To be done. Print every one of the items below word for word, changing nothing.

Record set.
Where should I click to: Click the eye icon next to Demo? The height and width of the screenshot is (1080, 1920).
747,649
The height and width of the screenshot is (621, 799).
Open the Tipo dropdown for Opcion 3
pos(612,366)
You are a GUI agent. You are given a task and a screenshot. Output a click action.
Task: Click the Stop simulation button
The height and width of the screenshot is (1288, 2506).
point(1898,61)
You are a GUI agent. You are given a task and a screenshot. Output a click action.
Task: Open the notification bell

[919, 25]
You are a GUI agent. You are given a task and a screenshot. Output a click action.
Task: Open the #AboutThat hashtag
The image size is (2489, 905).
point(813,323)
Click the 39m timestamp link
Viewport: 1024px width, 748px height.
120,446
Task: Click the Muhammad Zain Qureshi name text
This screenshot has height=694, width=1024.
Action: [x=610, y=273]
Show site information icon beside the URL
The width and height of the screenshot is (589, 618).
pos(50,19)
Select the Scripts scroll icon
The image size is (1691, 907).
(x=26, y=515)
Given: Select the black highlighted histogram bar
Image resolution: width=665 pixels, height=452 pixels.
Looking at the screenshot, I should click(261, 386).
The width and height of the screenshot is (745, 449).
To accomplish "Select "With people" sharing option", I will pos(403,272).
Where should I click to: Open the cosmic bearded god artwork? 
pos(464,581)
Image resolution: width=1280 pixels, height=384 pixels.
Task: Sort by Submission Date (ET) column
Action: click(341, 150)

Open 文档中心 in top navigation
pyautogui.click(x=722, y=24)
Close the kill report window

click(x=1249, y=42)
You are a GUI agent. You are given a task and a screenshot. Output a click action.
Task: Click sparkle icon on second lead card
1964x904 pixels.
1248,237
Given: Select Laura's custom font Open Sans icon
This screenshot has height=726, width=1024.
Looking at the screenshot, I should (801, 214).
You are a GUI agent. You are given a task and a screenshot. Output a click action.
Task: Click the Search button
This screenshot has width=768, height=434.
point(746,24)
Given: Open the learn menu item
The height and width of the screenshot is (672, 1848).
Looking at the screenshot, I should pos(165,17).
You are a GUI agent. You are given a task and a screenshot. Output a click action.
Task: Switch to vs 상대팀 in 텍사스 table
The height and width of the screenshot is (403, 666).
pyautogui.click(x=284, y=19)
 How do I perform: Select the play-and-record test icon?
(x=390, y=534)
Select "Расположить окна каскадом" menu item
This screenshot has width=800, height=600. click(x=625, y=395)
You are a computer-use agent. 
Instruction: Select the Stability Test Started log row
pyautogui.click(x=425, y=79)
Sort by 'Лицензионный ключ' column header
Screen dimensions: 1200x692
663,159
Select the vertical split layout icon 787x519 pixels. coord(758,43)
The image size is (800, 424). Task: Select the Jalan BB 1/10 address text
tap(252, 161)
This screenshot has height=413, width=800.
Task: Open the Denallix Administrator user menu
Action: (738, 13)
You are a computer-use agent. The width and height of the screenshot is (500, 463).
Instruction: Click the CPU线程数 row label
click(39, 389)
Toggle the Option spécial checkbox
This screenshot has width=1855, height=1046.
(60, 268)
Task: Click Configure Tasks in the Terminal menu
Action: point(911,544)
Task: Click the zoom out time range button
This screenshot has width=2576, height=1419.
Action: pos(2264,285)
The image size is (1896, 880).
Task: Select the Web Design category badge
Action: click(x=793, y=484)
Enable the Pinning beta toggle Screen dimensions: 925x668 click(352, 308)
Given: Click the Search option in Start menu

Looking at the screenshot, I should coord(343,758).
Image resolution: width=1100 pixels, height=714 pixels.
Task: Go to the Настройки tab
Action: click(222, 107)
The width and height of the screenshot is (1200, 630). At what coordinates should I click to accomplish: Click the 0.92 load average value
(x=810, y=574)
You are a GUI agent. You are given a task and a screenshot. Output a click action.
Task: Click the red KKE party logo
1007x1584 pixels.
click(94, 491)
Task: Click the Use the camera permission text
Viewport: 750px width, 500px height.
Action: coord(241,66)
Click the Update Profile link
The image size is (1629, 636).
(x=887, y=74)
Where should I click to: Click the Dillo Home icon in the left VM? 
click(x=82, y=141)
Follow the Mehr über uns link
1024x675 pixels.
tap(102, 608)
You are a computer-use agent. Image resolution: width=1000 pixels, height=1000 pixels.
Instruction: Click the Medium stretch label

Full response.
Where should I click to: Click the eye icon next to Demo? The height and width of the screenshot is (1080, 1920).
747,649
The height and width of the screenshot is (621, 799).
Open the Tipo dropdown for Opcion 3
pos(612,366)
You are a GUI agent. You are given a task and a screenshot. Output a click action.
Task: Click the Stop simulation button
The height and width of the screenshot is (1288, 2506).
point(1898,61)
You are a GUI agent. You are given a task and a screenshot. Output a click action.
Task: Open the notification bell

[919, 25]
You are a GUI agent. You are given a task and a screenshot. Output a click action.
Task: Open the #AboutThat hashtag
The image size is (2489, 905).
point(813,323)
Click the 39m timestamp link
Viewport: 1024px width, 748px height.
120,446
Task: Click the Muhammad Zain Qureshi name text
This screenshot has height=694, width=1024.
Action: [x=610, y=273]
Show site information icon beside the URL
The width and height of the screenshot is (589, 618).
pos(50,19)
Select the Scripts scroll icon
The image size is (1691, 907).
(x=26, y=515)
Given: Select the black highlighted histogram bar
Image resolution: width=665 pixels, height=452 pixels.
Looking at the screenshot, I should click(261, 386).
The width and height of the screenshot is (745, 449).
To accomplish "Select "With people" sharing option", I will pos(403,272).
Where should I click to: Open the cosmic bearded god artwork? 
pos(464,581)
Image resolution: width=1280 pixels, height=384 pixels.
Task: Sort by Submission Date (ET) column
Action: click(341, 150)

Open 文档中心 in top navigation
pyautogui.click(x=722, y=24)
Close the kill report window

click(x=1249, y=42)
You are a GUI agent. You are given a task and a screenshot. Output a click action.
Task: Click sparkle icon on second lead card
1964x904 pixels.
1248,237
Given: Select Laura's custom font Open Sans icon
This screenshot has height=726, width=1024.
Looking at the screenshot, I should (801, 214).
You are a GUI agent. You are given a task and a screenshot. Output a click action.
Task: Click the Search button
This screenshot has width=768, height=434.
point(746,24)
Given: Open the learn menu item
The height and width of the screenshot is (672, 1848).
Looking at the screenshot, I should pos(165,17).
You are a GUI agent. You are given a task and a screenshot. Output a click action.
Task: Switch to vs 상대팀 in 텍사스 table
The height and width of the screenshot is (403, 666).
pyautogui.click(x=284, y=19)
 How do I perform: Select the play-and-record test icon?
(x=390, y=534)
Select "Расположить окна каскадом" menu item
This screenshot has width=800, height=600. click(x=625, y=395)
You are a computer-use agent. 
Instruction: Select the Stability Test Started log row
pyautogui.click(x=425, y=79)
Sort by 'Лицензионный ключ' column header
Screen dimensions: 1200x692
663,159
Select the vertical split layout icon 787x519 pixels. coord(758,43)
The image size is (800, 424). Task: Select the Jalan BB 1/10 address text
tap(252, 161)
This screenshot has height=413, width=800.
Task: Open the Denallix Administrator user menu
Action: (738, 13)
You are a computer-use agent. The width and height of the screenshot is (500, 463).
Instruction: Click the CPU线程数 row label
click(39, 389)
Toggle the Option spécial checkbox
This screenshot has width=1855, height=1046.
(60, 268)
Task: Click Configure Tasks in the Terminal menu
Action: point(911,544)
Task: Click the zoom out time range button
This screenshot has width=2576, height=1419.
Action: pos(2264,285)
The image size is (1896, 880).
Task: Select the Web Design category badge
Action: click(x=793, y=484)
Enable the Pinning beta toggle Screen dimensions: 925x668 click(352, 308)
Given: Click the Search option in Start menu

Looking at the screenshot, I should coord(343,758).
Image resolution: width=1100 pixels, height=714 pixels.
Task: Go to the Настройки tab
Action: click(222, 107)
The width and height of the screenshot is (1200, 630). At what coordinates should I click to accomplish: Click the 0.92 load average value
(x=810, y=574)
You are a GUI agent. You are given a task and a screenshot. Output a click action.
Task: Click the red KKE party logo
1007x1584 pixels.
click(94, 491)
Task: Click the Use the camera permission text
Viewport: 750px width, 500px height.
Action: coord(241,66)
Click the Update Profile link
The image size is (1629, 636).
(x=887, y=74)
Where should I click to: Click the Dillo Home icon in the left VM? 
click(x=82, y=141)
Follow the Mehr über uns link
1024x675 pixels.
tap(102, 608)
You are a computer-use agent. Image resolution: width=1000 pixels, height=1000 pixels.
Instruction: Click the Medium stretch label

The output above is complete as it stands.